* THE REQUEST:
Pick out and copy every line of the material below that contains the word "magnifier". Upper and lower case must match.

(Records from a data collection)
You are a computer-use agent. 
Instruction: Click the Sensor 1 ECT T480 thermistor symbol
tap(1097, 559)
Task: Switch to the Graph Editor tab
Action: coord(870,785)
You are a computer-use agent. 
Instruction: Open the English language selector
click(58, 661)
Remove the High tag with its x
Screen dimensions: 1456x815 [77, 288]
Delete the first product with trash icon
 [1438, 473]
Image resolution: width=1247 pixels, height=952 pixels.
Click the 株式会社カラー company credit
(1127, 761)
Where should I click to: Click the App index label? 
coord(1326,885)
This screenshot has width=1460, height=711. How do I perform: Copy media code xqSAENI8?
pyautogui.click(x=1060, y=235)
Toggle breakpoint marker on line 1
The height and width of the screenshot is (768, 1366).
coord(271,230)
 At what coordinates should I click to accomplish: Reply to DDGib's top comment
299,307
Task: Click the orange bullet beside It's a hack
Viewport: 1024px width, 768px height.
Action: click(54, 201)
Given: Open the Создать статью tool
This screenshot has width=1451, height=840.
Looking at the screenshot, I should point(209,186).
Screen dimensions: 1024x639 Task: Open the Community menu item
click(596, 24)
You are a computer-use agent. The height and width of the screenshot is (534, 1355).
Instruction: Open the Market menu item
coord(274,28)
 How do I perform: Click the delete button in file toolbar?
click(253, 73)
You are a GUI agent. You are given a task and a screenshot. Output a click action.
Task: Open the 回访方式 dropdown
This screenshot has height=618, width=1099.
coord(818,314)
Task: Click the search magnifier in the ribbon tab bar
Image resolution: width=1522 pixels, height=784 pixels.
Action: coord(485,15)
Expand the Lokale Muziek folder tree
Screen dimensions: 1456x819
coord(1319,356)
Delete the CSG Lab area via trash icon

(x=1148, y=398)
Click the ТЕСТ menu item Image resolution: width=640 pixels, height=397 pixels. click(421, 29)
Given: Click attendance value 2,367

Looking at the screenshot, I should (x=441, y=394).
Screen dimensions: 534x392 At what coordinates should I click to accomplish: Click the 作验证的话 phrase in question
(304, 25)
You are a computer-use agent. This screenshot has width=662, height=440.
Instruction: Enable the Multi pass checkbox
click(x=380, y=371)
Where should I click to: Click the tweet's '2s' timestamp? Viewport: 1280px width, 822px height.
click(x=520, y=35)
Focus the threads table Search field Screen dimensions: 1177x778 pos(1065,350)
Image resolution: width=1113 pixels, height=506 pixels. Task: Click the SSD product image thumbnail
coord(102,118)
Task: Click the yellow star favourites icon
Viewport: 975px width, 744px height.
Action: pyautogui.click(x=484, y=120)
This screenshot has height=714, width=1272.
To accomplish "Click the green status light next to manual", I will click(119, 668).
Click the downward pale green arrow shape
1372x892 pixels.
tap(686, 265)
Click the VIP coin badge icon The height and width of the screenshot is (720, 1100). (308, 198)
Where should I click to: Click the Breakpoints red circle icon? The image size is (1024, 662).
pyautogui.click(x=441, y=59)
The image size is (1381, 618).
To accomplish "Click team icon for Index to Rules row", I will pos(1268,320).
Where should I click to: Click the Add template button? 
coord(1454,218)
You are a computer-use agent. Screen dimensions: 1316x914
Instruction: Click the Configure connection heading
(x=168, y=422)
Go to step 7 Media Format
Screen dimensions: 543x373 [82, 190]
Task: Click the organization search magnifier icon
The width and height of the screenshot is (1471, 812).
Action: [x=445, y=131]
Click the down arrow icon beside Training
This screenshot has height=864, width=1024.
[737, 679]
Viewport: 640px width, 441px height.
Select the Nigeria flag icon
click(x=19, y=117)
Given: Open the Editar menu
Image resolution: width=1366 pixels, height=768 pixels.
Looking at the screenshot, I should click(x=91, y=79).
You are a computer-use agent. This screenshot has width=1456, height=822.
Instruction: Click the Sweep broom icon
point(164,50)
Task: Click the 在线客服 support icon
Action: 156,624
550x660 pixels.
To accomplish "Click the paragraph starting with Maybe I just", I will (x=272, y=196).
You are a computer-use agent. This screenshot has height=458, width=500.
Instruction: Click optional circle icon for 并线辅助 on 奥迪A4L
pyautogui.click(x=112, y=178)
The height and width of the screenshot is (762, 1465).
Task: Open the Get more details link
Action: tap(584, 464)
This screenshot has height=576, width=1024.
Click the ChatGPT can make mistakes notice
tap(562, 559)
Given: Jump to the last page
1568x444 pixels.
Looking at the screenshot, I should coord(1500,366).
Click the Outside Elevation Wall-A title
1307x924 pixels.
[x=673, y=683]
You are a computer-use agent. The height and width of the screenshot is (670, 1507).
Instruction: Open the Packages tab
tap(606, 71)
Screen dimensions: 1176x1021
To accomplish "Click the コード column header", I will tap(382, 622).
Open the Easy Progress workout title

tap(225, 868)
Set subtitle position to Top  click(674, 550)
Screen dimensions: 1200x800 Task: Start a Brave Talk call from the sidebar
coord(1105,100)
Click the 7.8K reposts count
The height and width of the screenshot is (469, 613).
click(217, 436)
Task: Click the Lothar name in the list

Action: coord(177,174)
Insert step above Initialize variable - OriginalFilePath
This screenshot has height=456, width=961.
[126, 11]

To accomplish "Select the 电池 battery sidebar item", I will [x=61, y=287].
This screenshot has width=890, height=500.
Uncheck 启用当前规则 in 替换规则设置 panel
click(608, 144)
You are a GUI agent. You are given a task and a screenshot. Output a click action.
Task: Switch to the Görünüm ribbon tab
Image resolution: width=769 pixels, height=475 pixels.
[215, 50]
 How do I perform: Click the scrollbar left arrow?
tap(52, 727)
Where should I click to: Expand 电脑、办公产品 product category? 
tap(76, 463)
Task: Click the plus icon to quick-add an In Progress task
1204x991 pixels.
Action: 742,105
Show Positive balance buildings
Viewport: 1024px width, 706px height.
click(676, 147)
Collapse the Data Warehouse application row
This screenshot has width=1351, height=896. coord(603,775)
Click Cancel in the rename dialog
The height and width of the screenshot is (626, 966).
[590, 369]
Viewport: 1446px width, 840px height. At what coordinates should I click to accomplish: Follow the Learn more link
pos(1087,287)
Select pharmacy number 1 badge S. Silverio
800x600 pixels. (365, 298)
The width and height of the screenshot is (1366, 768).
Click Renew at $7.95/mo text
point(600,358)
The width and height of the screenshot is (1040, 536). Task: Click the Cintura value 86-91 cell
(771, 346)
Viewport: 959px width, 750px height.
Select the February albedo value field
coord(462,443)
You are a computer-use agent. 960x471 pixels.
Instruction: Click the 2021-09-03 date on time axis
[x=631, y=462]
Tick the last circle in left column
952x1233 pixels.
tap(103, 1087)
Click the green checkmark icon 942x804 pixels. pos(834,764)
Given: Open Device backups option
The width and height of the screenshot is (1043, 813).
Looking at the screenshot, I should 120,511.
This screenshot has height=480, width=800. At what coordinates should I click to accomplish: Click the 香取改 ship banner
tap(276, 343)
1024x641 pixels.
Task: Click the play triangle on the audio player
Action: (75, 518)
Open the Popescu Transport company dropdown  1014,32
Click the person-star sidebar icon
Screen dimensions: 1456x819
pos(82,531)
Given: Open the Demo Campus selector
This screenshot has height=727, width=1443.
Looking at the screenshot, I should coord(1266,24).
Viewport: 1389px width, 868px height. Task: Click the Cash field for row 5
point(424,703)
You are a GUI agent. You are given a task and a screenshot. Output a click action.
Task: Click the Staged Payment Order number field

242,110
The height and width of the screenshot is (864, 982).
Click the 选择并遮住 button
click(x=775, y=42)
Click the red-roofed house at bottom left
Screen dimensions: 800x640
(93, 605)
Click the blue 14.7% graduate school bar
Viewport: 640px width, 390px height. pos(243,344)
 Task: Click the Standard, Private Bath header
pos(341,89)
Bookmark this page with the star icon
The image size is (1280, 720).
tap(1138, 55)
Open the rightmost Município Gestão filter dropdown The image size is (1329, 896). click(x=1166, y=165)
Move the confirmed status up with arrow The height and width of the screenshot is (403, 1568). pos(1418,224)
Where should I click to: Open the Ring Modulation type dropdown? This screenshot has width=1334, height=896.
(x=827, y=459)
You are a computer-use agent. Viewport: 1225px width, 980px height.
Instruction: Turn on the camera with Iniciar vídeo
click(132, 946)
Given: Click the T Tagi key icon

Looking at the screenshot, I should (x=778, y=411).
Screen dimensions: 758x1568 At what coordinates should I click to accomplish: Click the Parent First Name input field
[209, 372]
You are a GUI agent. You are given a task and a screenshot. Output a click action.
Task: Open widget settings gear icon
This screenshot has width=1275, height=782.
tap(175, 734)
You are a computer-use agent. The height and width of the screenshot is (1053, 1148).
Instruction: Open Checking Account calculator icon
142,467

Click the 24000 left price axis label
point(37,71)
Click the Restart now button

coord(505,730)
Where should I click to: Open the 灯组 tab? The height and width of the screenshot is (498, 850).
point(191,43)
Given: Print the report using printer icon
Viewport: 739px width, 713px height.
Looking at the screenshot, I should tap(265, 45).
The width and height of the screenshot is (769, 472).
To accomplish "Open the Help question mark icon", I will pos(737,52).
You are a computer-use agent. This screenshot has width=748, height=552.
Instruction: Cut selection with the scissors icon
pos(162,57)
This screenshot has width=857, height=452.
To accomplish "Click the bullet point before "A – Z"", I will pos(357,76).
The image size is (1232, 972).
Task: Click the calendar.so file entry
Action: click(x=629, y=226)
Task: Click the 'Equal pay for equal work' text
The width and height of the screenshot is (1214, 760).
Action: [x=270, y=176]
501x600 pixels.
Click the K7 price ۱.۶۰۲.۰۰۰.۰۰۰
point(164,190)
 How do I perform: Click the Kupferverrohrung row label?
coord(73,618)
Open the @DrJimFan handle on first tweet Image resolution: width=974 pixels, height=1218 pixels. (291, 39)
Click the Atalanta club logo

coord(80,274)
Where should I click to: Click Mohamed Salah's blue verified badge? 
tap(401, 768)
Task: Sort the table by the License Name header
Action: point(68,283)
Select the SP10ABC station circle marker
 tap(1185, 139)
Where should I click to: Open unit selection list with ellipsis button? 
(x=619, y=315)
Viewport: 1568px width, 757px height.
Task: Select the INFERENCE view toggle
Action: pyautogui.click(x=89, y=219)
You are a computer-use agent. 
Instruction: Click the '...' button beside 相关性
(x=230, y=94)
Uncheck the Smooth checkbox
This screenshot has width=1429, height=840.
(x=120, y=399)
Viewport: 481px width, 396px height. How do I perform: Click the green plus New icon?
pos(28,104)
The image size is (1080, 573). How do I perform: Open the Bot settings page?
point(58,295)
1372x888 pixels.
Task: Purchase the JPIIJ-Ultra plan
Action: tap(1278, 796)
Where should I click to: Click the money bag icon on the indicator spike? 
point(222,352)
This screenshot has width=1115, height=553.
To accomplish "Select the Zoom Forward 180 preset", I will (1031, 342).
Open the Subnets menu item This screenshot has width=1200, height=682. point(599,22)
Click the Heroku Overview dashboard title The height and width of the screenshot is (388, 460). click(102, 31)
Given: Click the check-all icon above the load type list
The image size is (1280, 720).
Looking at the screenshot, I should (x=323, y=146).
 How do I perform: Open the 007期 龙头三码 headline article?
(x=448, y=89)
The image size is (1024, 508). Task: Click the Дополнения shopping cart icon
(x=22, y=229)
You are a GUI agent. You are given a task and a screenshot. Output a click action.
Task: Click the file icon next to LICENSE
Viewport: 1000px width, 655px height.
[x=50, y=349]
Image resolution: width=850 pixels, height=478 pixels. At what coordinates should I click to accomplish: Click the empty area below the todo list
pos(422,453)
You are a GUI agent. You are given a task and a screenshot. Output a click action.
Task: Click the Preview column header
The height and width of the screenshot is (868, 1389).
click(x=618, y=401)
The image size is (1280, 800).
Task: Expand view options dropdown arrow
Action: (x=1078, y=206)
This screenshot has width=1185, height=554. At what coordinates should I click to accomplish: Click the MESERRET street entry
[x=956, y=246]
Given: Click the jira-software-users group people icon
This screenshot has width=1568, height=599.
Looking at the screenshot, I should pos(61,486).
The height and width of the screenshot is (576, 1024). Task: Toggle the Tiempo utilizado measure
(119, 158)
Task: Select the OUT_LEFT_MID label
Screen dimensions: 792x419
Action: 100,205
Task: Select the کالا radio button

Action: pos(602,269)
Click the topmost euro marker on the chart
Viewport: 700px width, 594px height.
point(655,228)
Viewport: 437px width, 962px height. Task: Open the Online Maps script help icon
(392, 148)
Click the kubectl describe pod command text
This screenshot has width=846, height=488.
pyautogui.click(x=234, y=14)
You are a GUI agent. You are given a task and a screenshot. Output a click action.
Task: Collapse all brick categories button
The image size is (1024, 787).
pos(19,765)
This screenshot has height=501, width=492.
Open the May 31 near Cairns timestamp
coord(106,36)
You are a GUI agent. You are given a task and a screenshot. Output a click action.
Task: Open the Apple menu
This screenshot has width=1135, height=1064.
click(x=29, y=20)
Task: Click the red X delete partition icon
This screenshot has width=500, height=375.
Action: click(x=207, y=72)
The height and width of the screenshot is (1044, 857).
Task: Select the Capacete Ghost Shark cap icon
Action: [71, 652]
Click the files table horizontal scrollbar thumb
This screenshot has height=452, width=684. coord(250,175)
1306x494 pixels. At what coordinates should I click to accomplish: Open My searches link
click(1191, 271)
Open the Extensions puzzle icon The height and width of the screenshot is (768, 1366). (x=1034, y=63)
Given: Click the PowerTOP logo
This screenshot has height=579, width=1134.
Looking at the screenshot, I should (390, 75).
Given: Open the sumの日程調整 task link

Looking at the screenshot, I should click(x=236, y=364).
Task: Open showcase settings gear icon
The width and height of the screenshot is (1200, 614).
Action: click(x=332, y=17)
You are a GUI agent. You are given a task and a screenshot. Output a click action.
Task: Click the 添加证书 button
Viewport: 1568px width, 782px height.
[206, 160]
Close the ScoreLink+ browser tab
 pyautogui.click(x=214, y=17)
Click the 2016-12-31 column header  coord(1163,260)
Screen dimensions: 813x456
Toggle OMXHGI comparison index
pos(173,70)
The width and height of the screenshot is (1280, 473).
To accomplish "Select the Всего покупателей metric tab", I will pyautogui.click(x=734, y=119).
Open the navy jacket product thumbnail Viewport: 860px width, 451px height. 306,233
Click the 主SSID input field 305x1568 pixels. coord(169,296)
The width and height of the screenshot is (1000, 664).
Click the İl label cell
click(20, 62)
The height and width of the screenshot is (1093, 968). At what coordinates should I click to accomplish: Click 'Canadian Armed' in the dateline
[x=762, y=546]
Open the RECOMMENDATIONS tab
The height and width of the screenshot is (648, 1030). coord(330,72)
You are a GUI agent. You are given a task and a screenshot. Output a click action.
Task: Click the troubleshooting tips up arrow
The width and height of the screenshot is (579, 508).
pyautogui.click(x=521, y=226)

* CORRECT OUTPUT:
Task: Click the search magnifier in the ribbon tab bar
Task: Click the organization search magnifier icon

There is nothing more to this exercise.